* What to work on *
Starting at the first line of the records below, transcribe each line exactly, ending with the line that contains "Open 政务公开 in".

* Given data *
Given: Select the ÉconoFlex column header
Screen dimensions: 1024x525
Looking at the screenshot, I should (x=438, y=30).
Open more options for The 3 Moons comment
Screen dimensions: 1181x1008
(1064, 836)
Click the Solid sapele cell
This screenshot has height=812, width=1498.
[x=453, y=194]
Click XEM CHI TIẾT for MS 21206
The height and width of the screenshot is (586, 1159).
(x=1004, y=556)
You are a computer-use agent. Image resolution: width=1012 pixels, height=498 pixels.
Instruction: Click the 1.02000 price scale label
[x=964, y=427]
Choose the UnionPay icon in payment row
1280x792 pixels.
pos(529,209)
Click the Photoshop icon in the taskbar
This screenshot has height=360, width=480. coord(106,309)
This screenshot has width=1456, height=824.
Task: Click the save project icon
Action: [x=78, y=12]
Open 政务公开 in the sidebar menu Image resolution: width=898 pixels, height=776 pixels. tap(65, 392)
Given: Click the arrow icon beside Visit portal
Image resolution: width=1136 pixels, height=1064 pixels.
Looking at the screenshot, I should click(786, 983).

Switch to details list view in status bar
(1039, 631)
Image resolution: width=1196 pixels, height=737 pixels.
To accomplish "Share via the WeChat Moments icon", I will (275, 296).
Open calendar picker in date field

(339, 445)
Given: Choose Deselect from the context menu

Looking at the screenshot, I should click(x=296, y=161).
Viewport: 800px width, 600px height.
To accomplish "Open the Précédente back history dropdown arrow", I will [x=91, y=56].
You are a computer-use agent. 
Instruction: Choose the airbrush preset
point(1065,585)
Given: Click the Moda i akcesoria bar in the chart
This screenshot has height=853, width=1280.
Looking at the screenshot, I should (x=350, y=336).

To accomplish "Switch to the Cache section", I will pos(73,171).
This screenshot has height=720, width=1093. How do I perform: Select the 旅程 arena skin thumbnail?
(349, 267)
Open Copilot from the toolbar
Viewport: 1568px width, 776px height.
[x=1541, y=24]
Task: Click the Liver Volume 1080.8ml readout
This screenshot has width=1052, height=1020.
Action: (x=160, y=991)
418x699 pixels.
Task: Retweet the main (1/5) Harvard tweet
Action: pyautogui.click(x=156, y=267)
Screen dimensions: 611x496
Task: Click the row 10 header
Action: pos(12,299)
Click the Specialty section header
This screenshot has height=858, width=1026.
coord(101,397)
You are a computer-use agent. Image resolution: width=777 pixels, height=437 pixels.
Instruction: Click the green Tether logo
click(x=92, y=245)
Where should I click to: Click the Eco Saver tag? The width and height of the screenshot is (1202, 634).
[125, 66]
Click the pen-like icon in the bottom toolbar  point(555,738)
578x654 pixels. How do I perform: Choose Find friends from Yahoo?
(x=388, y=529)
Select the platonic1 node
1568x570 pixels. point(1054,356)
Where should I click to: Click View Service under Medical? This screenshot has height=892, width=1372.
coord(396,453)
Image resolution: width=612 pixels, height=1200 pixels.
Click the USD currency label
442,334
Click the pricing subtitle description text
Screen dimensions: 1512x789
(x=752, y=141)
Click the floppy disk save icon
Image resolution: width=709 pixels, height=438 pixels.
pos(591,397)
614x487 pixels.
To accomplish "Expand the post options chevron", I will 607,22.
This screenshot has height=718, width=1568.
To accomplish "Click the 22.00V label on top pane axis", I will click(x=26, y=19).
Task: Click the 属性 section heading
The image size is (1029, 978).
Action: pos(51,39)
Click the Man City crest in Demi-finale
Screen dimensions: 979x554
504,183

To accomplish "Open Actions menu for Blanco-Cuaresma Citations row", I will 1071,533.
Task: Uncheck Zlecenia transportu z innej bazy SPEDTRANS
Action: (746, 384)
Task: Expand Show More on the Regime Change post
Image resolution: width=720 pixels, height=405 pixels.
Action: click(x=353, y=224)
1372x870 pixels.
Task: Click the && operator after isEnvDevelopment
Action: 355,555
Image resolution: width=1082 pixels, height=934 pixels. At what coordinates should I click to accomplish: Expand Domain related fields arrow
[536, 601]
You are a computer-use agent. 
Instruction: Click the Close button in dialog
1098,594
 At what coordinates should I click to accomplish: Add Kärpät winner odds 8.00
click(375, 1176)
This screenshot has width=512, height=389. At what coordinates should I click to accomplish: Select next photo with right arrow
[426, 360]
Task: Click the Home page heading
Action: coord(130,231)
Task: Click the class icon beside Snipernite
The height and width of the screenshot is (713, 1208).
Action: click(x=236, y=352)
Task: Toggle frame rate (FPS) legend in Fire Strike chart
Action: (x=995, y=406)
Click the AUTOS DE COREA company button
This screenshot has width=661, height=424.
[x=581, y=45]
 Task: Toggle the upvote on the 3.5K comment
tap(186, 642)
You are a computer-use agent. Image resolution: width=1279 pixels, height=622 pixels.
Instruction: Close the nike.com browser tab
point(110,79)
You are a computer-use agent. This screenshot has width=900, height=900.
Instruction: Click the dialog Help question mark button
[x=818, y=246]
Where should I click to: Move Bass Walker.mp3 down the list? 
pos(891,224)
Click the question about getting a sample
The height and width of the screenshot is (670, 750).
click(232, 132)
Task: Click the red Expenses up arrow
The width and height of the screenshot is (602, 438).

* Task output *
Given: Select the ÉconoFlex column header
Screen dimensions: 1024x525
Looking at the screenshot, I should (x=438, y=30).
Open more options for The 3 Moons comment
Screen dimensions: 1181x1008
(1064, 836)
Click the Solid sapele cell
This screenshot has height=812, width=1498.
[x=453, y=194]
Click XEM CHI TIẾT for MS 21206
The height and width of the screenshot is (586, 1159).
(x=1004, y=556)
You are a computer-use agent. Image resolution: width=1012 pixels, height=498 pixels.
Instruction: Click the 1.02000 price scale label
[x=964, y=427]
Choose the UnionPay icon in payment row
1280x792 pixels.
pos(529,209)
Click the Photoshop icon in the taskbar
This screenshot has height=360, width=480. coord(106,309)
This screenshot has width=1456, height=824.
Task: Click the save project icon
Action: [x=78, y=12]
Open 政务公开 in the sidebar menu Image resolution: width=898 pixels, height=776 pixels. tap(65, 392)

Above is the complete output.